TAGS :
Movies- Subtotal:
- $130.00
Ridley Scott's Napolean, starring Joaquin Phoenix and Vanessa Kirby, hits the theatres today (22 November 2023). Based on the life story of Napoleon Bonaparte, the epic historical depicts his rise and fall, and his relationship with Josephine. The film features six out of eighty-one of Napoleon's battles: the Siege of Toulon (1793), 13 Vendémiaire, the Battle of the Pyramids, the Battle of Austerlitz and the Battle of Waterloo.
Napoleon premiered at Salle Pleyel in Paris on November 14, 2023.
The movie is to be first released in the United States & United Kingdom before its official launch on AppleTV+ later, with Joaquin Phoenix to play the role in and as Napoleon. With excitement in hearts, the audience awaits the movie to make its way.
Critical response (source: Wikipedia)
On the review aggregator website Rotten Tomatoes, 69% of 115 critics' reviews are positive, with an average rating of 6.6/10. The website's consensus reads: "Ridley Scott is intent on proving the emperor has no clothes in Napoleon, a slyly funny epic with bravura set pieces whose divided runtime keeps it from outright conquering." Metacritic, which uses a weighted average, assigned the film a score of 64 out of 100, based on 46 critics, indicating "generally favourable" reviews.
French critics had a less enthusiastic view than those from Britain and America, with a review in Le Figaro stating that the film could have been called "Barbie and Ken under the Empire", and another in the French edition of GQ deeming it to be "deeply clumsy, unnatural and unintentionally clumsy".
Writing in The Guardian, Peter Bradshaw gave the film a full five stars and called it a "thrilling biopic", concluding that Scott "doesn't withhold the old-fashioned pleasures of spectacle and excitement.

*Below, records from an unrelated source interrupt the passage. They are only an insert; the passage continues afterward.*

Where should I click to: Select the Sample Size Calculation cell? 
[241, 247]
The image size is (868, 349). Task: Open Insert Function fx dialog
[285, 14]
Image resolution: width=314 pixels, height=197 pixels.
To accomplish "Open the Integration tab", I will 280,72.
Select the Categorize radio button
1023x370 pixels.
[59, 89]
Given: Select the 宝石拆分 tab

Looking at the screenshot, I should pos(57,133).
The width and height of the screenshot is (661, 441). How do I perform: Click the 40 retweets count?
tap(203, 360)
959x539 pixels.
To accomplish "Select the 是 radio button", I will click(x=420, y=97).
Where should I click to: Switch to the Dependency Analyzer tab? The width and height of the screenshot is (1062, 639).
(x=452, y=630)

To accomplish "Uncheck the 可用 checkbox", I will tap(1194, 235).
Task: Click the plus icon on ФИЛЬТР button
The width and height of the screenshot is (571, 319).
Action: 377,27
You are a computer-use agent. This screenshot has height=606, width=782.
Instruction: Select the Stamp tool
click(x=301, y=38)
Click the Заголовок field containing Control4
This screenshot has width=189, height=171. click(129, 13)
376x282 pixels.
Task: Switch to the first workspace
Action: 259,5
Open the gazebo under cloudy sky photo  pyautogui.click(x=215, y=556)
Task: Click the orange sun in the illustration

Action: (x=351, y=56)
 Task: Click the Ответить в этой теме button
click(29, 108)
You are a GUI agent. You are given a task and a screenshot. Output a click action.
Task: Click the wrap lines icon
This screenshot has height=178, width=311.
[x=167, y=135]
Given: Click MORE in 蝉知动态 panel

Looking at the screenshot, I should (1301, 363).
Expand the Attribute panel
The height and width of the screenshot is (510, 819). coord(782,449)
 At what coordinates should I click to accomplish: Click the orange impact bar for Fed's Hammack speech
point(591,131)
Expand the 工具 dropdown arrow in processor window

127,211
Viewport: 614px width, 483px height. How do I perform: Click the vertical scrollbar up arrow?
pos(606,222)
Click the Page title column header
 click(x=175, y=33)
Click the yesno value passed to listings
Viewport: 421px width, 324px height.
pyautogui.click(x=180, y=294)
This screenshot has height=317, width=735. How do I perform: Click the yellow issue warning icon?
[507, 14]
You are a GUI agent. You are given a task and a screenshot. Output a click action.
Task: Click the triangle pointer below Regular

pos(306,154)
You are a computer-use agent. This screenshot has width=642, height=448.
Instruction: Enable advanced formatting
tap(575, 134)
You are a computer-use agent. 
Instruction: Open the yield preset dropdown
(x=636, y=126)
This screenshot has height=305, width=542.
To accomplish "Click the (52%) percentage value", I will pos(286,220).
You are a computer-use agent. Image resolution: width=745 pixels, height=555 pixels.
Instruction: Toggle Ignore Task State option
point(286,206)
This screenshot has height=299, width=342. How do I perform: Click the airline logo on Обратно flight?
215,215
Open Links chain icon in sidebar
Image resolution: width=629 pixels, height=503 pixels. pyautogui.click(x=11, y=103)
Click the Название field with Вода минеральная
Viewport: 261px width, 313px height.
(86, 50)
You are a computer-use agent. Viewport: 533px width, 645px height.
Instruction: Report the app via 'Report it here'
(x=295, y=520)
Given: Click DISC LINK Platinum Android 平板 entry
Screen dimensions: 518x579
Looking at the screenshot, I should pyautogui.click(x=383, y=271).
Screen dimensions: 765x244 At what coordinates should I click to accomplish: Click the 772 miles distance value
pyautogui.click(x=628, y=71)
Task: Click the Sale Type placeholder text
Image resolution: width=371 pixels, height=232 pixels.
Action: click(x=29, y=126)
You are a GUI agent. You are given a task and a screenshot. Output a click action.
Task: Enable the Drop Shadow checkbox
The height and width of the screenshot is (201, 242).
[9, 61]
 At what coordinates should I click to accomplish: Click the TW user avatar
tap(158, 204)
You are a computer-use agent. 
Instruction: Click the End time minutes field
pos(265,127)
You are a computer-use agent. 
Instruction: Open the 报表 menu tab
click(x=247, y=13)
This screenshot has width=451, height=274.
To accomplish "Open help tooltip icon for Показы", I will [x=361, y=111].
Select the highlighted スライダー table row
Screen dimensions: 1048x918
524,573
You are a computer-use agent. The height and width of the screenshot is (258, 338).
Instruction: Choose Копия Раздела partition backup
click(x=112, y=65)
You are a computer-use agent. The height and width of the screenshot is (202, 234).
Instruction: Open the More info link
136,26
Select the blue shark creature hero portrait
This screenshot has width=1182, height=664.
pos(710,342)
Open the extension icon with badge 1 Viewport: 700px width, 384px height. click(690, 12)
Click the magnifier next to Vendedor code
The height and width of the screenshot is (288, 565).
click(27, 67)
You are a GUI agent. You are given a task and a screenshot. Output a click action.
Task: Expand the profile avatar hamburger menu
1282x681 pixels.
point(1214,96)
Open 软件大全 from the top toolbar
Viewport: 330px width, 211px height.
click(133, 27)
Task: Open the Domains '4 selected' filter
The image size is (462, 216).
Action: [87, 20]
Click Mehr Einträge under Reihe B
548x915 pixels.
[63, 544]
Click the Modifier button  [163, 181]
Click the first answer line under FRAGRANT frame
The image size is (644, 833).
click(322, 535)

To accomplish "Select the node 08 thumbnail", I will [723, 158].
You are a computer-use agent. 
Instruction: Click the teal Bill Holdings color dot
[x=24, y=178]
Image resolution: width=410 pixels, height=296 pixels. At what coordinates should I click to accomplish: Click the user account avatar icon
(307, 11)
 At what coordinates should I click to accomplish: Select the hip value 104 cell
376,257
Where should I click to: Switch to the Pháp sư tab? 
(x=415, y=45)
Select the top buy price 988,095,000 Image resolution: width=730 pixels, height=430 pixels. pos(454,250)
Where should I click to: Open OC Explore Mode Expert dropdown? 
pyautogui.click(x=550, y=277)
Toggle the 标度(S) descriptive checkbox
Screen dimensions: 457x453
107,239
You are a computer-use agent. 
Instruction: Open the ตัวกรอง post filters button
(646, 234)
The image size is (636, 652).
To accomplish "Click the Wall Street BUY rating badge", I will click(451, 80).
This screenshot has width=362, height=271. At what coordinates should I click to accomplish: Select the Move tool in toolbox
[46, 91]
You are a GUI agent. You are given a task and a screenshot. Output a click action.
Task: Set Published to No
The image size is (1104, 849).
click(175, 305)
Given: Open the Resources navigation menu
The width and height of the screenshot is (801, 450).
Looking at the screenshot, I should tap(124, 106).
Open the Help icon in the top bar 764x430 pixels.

Phoenix is the key to it all: a performance as robust as the glass of burgundy he knocks back: preening, brooding, seething and triumphing." Writing in The Observer, Wendy Ide gave it three out of five, calling it a "sturdy epic" that struggled to "show us what drove the military mastermind". She continued, "A man, even a man as combative as Napoleon, amounts to more than the battles he has fought. And it is in this respect that the film is less successful." The BBC's Nicholas Barber found the film's battle sequences "spectacular", and also praised the performances of Kirby and Phoenix. Johnny Oleksinski of the New York Post wrote: "[...] it's too bad Scott could not deliver a brilliant character study of one of the world's great military leaders — and instead settled for letting a self-indulgent Phoenix fly over the cuckoo's nest".
In The Sunday Times, historian Andrew Roberts criticised the historical aspects of the film, particularly the portrayal of Napoleon as a proto-Hitler, a view he called "as tired as it is absurd".